[Data records]

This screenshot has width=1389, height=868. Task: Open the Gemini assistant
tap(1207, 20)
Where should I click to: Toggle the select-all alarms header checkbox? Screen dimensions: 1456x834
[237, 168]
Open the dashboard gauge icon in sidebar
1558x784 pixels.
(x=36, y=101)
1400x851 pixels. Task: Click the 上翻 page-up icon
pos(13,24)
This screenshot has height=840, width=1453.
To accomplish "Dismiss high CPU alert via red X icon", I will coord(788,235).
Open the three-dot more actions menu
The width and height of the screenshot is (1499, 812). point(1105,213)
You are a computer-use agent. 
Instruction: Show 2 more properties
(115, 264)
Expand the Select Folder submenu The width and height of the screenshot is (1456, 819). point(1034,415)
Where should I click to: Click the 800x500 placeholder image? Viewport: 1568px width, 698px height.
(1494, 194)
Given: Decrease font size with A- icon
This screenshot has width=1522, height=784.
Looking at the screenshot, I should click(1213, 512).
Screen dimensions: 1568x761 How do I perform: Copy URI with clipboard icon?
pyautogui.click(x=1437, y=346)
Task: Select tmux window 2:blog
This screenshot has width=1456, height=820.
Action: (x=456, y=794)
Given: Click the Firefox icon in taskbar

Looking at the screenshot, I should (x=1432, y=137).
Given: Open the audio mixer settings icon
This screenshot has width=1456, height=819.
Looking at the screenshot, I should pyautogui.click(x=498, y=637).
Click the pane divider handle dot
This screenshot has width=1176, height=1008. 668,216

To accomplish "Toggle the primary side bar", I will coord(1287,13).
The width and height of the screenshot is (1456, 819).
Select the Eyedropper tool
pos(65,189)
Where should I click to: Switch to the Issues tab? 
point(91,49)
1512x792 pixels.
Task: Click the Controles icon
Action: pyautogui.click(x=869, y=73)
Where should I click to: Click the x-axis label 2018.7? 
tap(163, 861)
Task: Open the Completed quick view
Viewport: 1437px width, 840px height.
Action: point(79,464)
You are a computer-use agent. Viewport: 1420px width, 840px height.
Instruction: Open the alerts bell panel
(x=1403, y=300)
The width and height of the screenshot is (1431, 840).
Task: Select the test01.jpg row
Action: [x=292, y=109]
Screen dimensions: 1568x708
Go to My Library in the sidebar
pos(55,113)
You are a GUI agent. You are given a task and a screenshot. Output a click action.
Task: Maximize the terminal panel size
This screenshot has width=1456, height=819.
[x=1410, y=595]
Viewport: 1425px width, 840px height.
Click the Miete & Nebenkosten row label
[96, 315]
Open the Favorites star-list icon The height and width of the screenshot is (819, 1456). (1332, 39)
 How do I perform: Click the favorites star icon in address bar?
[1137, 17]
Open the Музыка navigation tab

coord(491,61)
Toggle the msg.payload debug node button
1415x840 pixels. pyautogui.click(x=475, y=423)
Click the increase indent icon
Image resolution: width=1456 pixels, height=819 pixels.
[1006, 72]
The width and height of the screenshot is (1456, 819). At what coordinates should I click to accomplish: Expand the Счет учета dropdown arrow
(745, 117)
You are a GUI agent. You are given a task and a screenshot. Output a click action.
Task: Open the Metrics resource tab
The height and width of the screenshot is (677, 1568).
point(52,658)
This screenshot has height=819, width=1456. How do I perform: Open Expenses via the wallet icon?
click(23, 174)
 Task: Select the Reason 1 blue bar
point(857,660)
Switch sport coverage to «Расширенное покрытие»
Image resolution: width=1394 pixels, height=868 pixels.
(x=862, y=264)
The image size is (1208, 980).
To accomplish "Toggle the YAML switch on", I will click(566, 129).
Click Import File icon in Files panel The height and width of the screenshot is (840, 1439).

[Task details]
Output the lines from the one with "Task: Select the Reason 1 blue bar" through the end of the records above, exactly, including both ends, and nothing besides.

[Task answer]
 Task: Select the Reason 1 blue bar
point(857,660)
Switch sport coverage to «Расширенное покрытие»
Image resolution: width=1394 pixels, height=868 pixels.
(x=862, y=264)
The image size is (1208, 980).
To accomplish "Toggle the YAML switch on", I will click(566, 129).
Click Import File icon in Files panel The height and width of the screenshot is (840, 1439).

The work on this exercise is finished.